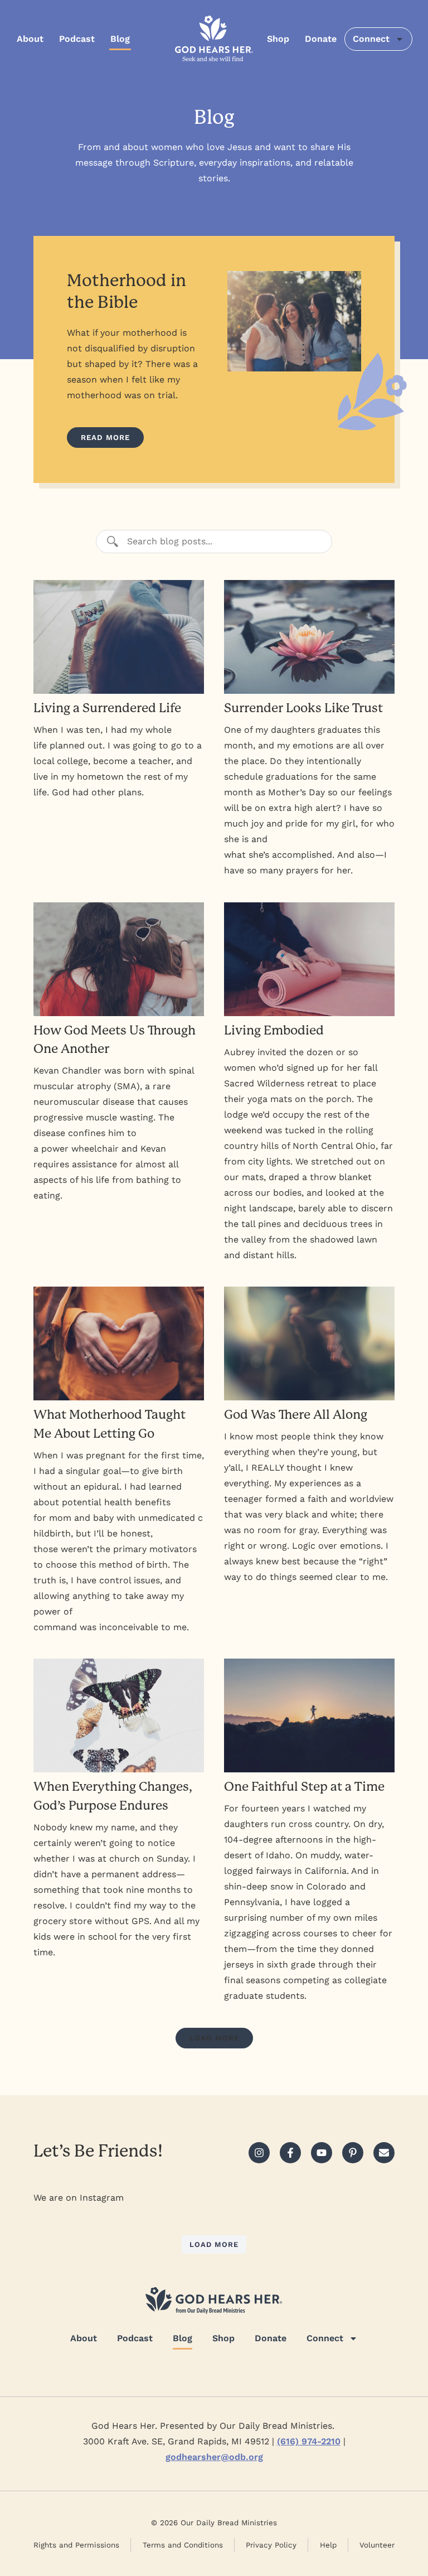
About (30, 38)
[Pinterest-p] (352, 2152)
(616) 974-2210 (309, 2441)
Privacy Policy (271, 2545)
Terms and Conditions (183, 2545)
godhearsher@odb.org (214, 2457)
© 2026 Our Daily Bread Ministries (214, 2523)
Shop (278, 38)
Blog (120, 38)
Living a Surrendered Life (107, 707)
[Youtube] (321, 2152)
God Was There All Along (295, 1414)
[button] (214, 2038)
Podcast (77, 38)
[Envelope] (384, 2152)
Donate (321, 38)
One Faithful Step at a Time (304, 1786)
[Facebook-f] (290, 2152)
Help (328, 2545)
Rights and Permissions (76, 2545)
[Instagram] (259, 2152)
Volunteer (377, 2545)
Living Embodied (274, 1030)
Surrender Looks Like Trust (303, 707)
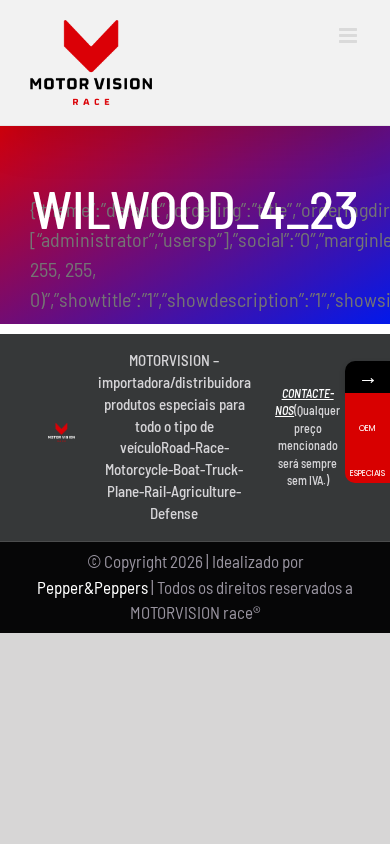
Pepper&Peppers (92, 587)
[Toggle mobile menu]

● ● ● ● ● ● ●

_TRY IT_.
Extract, verbatim and alone, the lines from the line that contains "Donate (321, 38)" to the last line of the records, inclusive; drop any picture.

_SOLUTION TO THIS PROBLEM_.
Donate (321, 38)
One Faithful Step at a Time (304, 1786)
[Facebook-f] (290, 2152)
Help (328, 2545)
Rights and Permissions (76, 2545)
[Instagram] (259, 2152)
Volunteer (377, 2545)
Living Embodied (274, 1030)
Surrender Looks Like Trust (303, 707)
Pepper&Peppers (92, 587)
[Toggle mobile menu]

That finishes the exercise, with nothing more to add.